* **Data provided**:

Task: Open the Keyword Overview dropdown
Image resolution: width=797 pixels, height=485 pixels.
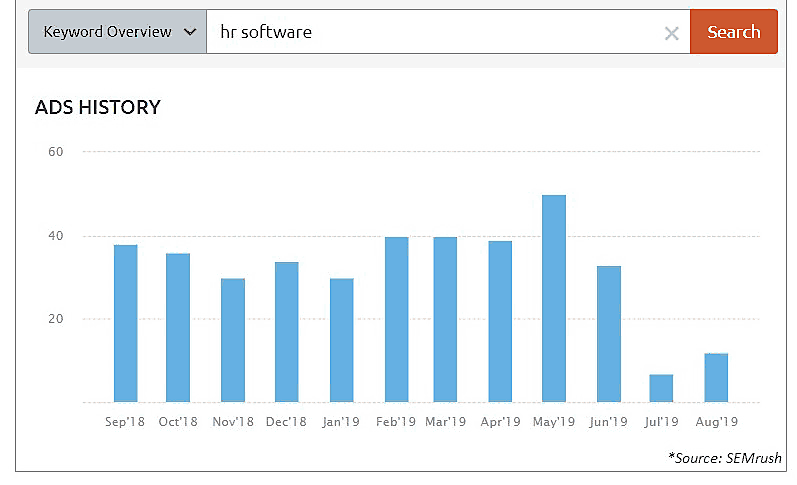Action: click(x=118, y=32)
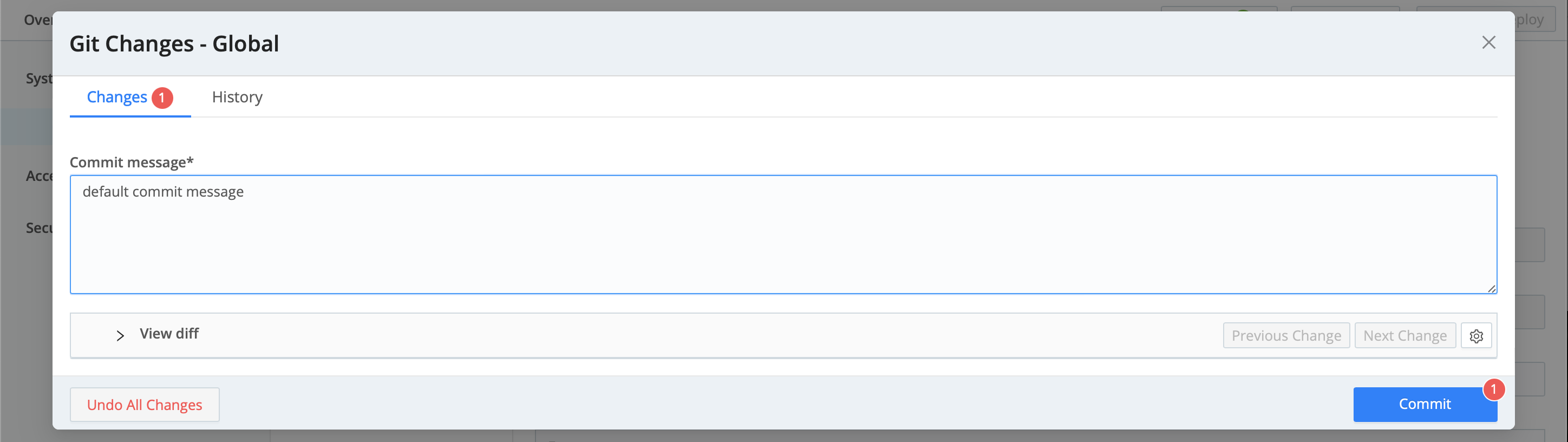Image resolution: width=1568 pixels, height=442 pixels.
Task: Click the View diff label text
Action: (x=169, y=334)
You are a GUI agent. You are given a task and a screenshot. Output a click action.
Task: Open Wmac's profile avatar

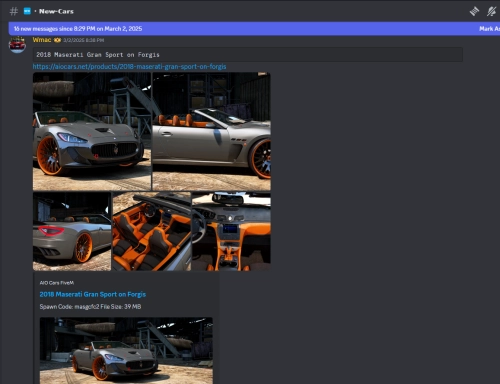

* **Problem**:
Convert every line of the material above into a JSON list of strings, one string per line, leaving out blank lines. Leave the pictures out of the answer.

* **Problem solution**:
[
  "Task: Open the Keyword Overview dropdown",
  "Image resolution: width=797 pixels, height=485 pixels.",
  "Action: click(x=118, y=32)",
  "Image resolution: width=1568 pixels, height=442 pixels.",
  "Task: Click the View diff label text",
  "Action: (x=169, y=334)",
  "You are a GUI agent. You are given a task and a screenshot. Output a click action.",
  "Task: Open Wmac's profile avatar"
]